### REQUIREMENT
From the line with "This screenshot has width=1280, height=960." to the final line, print the records exactly as they are.

_ _ _ _ _ _ _

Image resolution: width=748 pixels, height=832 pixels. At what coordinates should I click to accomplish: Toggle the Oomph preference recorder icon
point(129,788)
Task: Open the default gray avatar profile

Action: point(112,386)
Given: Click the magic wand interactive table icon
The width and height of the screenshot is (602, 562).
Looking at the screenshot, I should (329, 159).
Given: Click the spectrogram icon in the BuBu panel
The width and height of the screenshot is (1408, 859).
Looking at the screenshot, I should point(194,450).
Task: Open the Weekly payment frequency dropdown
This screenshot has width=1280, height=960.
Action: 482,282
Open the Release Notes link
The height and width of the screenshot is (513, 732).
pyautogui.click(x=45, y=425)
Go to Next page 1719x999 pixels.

_ _ _ _ _ _ _

### RESULT
This screenshot has width=1280, height=960.
Action: 482,282
Open the Release Notes link
The height and width of the screenshot is (513, 732).
pyautogui.click(x=45, y=425)
Go to Next page 1719x999 pixels.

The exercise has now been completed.